## EXERCISE DESCRIPTION
Write out each line of the material below exactly as given.
"""
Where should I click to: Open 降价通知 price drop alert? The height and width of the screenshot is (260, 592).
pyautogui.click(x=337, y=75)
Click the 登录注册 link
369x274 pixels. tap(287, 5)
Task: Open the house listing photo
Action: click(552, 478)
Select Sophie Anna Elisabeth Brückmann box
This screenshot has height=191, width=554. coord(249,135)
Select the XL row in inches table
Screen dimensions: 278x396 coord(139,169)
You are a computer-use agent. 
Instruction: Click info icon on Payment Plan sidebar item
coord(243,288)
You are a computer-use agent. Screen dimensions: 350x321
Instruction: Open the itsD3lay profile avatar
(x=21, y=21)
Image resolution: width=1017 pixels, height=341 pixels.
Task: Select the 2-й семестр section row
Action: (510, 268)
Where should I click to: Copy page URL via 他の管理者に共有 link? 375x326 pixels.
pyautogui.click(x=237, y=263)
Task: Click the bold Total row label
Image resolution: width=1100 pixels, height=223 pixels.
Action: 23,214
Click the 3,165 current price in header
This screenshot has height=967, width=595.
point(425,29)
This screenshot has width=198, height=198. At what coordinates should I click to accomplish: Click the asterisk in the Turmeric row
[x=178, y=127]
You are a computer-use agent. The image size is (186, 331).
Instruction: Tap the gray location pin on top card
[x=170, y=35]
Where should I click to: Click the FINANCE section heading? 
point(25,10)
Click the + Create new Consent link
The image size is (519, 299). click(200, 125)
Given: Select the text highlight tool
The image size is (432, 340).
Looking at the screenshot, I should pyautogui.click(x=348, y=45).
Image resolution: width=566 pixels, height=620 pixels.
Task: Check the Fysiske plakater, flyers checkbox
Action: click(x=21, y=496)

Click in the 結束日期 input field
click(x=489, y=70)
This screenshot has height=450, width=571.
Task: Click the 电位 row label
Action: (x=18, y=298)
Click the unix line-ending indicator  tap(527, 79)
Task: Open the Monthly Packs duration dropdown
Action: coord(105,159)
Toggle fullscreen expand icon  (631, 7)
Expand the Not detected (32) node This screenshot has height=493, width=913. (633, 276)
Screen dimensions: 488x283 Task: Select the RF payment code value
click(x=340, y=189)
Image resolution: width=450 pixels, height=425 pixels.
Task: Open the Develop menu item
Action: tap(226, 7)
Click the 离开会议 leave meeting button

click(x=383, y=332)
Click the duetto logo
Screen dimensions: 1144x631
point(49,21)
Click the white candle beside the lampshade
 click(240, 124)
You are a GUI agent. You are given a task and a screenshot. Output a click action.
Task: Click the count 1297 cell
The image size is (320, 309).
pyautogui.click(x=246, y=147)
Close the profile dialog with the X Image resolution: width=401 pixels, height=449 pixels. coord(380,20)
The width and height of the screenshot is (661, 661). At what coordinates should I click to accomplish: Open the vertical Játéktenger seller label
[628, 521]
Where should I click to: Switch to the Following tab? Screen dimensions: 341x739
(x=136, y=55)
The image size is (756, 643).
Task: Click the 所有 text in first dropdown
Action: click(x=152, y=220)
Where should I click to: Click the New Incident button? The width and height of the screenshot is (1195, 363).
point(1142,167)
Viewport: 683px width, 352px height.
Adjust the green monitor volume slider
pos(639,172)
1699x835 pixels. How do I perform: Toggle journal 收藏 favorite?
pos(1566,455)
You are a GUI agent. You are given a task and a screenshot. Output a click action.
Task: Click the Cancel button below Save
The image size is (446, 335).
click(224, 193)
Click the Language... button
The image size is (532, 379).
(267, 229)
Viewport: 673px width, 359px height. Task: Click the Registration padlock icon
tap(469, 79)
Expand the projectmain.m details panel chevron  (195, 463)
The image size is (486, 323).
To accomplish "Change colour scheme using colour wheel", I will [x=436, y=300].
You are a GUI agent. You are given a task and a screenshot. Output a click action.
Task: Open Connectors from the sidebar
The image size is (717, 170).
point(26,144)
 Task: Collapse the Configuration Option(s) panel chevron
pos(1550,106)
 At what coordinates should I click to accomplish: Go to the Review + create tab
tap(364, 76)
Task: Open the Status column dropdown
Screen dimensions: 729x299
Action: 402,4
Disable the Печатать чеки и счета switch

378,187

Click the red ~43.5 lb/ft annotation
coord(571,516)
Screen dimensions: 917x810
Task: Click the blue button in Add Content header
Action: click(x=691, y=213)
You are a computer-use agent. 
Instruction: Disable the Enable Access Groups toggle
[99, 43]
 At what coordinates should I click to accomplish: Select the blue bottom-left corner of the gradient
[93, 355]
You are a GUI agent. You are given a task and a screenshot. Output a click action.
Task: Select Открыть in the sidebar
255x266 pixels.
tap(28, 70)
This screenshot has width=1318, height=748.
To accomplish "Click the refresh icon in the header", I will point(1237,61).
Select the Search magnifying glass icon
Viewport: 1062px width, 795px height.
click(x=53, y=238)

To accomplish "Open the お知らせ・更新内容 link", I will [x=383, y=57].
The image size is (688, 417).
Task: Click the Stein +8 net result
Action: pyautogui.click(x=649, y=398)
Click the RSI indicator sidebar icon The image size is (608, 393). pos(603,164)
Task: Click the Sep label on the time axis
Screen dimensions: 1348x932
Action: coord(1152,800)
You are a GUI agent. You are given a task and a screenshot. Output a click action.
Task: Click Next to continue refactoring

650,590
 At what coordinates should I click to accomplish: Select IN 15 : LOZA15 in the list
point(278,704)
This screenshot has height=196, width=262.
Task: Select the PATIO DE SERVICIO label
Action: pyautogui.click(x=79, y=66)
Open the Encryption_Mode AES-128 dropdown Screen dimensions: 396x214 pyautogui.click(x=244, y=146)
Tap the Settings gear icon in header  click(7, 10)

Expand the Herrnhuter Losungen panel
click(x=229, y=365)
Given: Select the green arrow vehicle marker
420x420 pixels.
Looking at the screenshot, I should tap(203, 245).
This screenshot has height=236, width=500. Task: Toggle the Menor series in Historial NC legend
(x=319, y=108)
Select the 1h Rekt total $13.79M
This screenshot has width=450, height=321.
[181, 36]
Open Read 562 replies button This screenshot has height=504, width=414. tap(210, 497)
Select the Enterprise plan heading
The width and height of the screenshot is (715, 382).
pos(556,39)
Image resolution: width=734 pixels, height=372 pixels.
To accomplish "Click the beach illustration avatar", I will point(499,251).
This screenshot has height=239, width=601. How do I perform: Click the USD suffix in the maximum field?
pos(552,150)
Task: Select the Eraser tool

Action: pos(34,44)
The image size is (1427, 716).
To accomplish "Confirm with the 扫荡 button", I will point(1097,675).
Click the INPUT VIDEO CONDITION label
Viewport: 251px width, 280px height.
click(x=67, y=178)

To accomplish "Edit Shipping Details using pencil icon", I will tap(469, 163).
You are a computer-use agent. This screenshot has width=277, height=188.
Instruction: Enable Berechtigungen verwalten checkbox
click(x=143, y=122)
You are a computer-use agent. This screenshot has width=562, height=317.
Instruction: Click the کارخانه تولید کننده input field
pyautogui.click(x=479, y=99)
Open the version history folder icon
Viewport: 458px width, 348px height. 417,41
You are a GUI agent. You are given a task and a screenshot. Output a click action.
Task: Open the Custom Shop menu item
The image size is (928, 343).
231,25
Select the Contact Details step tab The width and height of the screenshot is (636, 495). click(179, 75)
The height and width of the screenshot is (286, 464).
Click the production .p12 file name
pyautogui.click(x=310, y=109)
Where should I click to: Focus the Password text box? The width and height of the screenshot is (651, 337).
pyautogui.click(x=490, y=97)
"""
## EXERCISE ANSWER
Where should I click to: Open 降价通知 price drop alert? The height and width of the screenshot is (260, 592).
pyautogui.click(x=337, y=75)
Click the 登录注册 link
369x274 pixels. tap(287, 5)
Task: Open the house listing photo
Action: click(552, 478)
Select Sophie Anna Elisabeth Brückmann box
This screenshot has height=191, width=554. coord(249,135)
Select the XL row in inches table
Screen dimensions: 278x396 coord(139,169)
You are a computer-use agent. 
Instruction: Click info icon on Payment Plan sidebar item
coord(243,288)
You are a computer-use agent. Screen dimensions: 350x321
Instruction: Open the itsD3lay profile avatar
(x=21, y=21)
Image resolution: width=1017 pixels, height=341 pixels.
Task: Select the 2-й семестр section row
Action: (510, 268)
Where should I click to: Copy page URL via 他の管理者に共有 link? 375x326 pixels.
pyautogui.click(x=237, y=263)
Task: Click the bold Total row label
Image resolution: width=1100 pixels, height=223 pixels.
Action: 23,214
Click the 3,165 current price in header
This screenshot has height=967, width=595.
point(425,29)
This screenshot has width=198, height=198. At what coordinates should I click to accomplish: Click the asterisk in the Turmeric row
[x=178, y=127]
You are a computer-use agent. The image size is (186, 331).
Instruction: Tap the gray location pin on top card
[x=170, y=35]
Where should I click to: Click the FINANCE section heading? 
point(25,10)
Click the + Create new Consent link
The image size is (519, 299). click(200, 125)
Given: Select the text highlight tool
The image size is (432, 340).
Looking at the screenshot, I should pyautogui.click(x=348, y=45).
Image resolution: width=566 pixels, height=620 pixels.
Task: Check the Fysiske plakater, flyers checkbox
Action: click(x=21, y=496)

Click in the 結束日期 input field
click(x=489, y=70)
This screenshot has height=450, width=571.
Task: Click the 电位 row label
Action: (x=18, y=298)
Click the unix line-ending indicator  tap(527, 79)
Task: Open the Monthly Packs duration dropdown
Action: coord(105,159)
Toggle fullscreen expand icon  (631, 7)
Expand the Not detected (32) node This screenshot has height=493, width=913. (633, 276)
Screen dimensions: 488x283 Task: Select the RF payment code value
click(x=340, y=189)
Image resolution: width=450 pixels, height=425 pixels.
Task: Open the Develop menu item
Action: tap(226, 7)
Click the 离开会议 leave meeting button

click(x=383, y=332)
Click the duetto logo
Screen dimensions: 1144x631
point(49,21)
Click the white candle beside the lampshade
 click(240, 124)
You are a GUI agent. You are given a task and a screenshot. Output a click action.
Task: Click the count 1297 cell
The image size is (320, 309).
pyautogui.click(x=246, y=147)
Close the profile dialog with the X Image resolution: width=401 pixels, height=449 pixels. coord(380,20)
The width and height of the screenshot is (661, 661). At what coordinates should I click to accomplish: Open the vertical Játéktenger seller label
[628, 521]
Where should I click to: Switch to the Following tab? Screen dimensions: 341x739
(x=136, y=55)
The image size is (756, 643).
Task: Click the 所有 text in first dropdown
Action: click(x=152, y=220)
Where should I click to: Click the New Incident button? The width and height of the screenshot is (1195, 363).
point(1142,167)
Viewport: 683px width, 352px height.
Adjust the green monitor volume slider
pos(639,172)
1699x835 pixels. How do I perform: Toggle journal 收藏 favorite?
pos(1566,455)
You are a GUI agent. You are given a task and a screenshot. Output a click action.
Task: Click the Cancel button below Save
The image size is (446, 335).
click(224, 193)
Click the Language... button
The image size is (532, 379).
(267, 229)
Viewport: 673px width, 359px height. Task: Click the Registration padlock icon
tap(469, 79)
Expand the projectmain.m details panel chevron  (195, 463)
The image size is (486, 323).
To accomplish "Change colour scheme using colour wheel", I will [x=436, y=300].
You are a GUI agent. You are given a task and a screenshot. Output a click action.
Task: Open Connectors from the sidebar
The image size is (717, 170).
point(26,144)
 Task: Collapse the Configuration Option(s) panel chevron
pos(1550,106)
 At what coordinates should I click to accomplish: Go to the Review + create tab
tap(364, 76)
Task: Open the Status column dropdown
Screen dimensions: 729x299
Action: 402,4
Disable the Печатать чеки и счета switch

378,187

Click the red ~43.5 lb/ft annotation
coord(571,516)
Screen dimensions: 917x810
Task: Click the blue button in Add Content header
Action: click(x=691, y=213)
You are a computer-use agent. 
Instruction: Disable the Enable Access Groups toggle
[99, 43]
 At what coordinates should I click to accomplish: Select the blue bottom-left corner of the gradient
[93, 355]
You are a GUI agent. You are given a task and a screenshot. Output a click action.
Task: Select Открыть in the sidebar
255x266 pixels.
tap(28, 70)
This screenshot has width=1318, height=748.
To accomplish "Click the refresh icon in the header", I will point(1237,61).
Select the Search magnifying glass icon
Viewport: 1062px width, 795px height.
click(x=53, y=238)

To accomplish "Open the お知らせ・更新内容 link", I will [x=383, y=57].
The image size is (688, 417).
Task: Click the Stein +8 net result
Action: pyautogui.click(x=649, y=398)
Click the RSI indicator sidebar icon The image size is (608, 393). pos(603,164)
Task: Click the Sep label on the time axis
Screen dimensions: 1348x932
Action: coord(1152,800)
You are a GUI agent. You are given a task and a screenshot. Output a click action.
Task: Click Next to continue refactoring

650,590
 At what coordinates should I click to accomplish: Select IN 15 : LOZA15 in the list
point(278,704)
This screenshot has height=196, width=262.
Task: Select the PATIO DE SERVICIO label
Action: pyautogui.click(x=79, y=66)
Open the Encryption_Mode AES-128 dropdown Screen dimensions: 396x214 pyautogui.click(x=244, y=146)
Tap the Settings gear icon in header  click(7, 10)

Expand the Herrnhuter Losungen panel
click(x=229, y=365)
Given: Select the green arrow vehicle marker
420x420 pixels.
Looking at the screenshot, I should tap(203, 245).
This screenshot has height=236, width=500. Task: Toggle the Menor series in Historial NC legend
(x=319, y=108)
Select the 1h Rekt total $13.79M
This screenshot has width=450, height=321.
[181, 36]
Open Read 562 replies button This screenshot has height=504, width=414. tap(210, 497)
Select the Enterprise plan heading
The width and height of the screenshot is (715, 382).
pos(556,39)
Image resolution: width=734 pixels, height=372 pixels.
To accomplish "Click the beach illustration avatar", I will point(499,251).
This screenshot has height=239, width=601. How do I perform: Click the USD suffix in the maximum field?
pos(552,150)
Task: Select the Eraser tool

Action: pos(34,44)
The image size is (1427, 716).
To accomplish "Confirm with the 扫荡 button", I will point(1097,675).
Click the INPUT VIDEO CONDITION label
Viewport: 251px width, 280px height.
click(x=67, y=178)

To accomplish "Edit Shipping Details using pencil icon", I will tap(469, 163).
You are a computer-use agent. This screenshot has width=277, height=188.
Instruction: Enable Berechtigungen verwalten checkbox
click(x=143, y=122)
You are a computer-use agent. This screenshot has width=562, height=317.
Instruction: Click the کارخانه تولید کننده input field
pyautogui.click(x=479, y=99)
Open the version history folder icon
Viewport: 458px width, 348px height. 417,41
You are a GUI agent. You are given a task and a screenshot. Output a click action.
Task: Open the Custom Shop menu item
The image size is (928, 343).
231,25
Select the Contact Details step tab The width and height of the screenshot is (636, 495). click(179, 75)
The height and width of the screenshot is (286, 464).
Click the production .p12 file name
pyautogui.click(x=310, y=109)
Where should I click to: Focus the Password text box? The width and height of the screenshot is (651, 337).
pyautogui.click(x=490, y=97)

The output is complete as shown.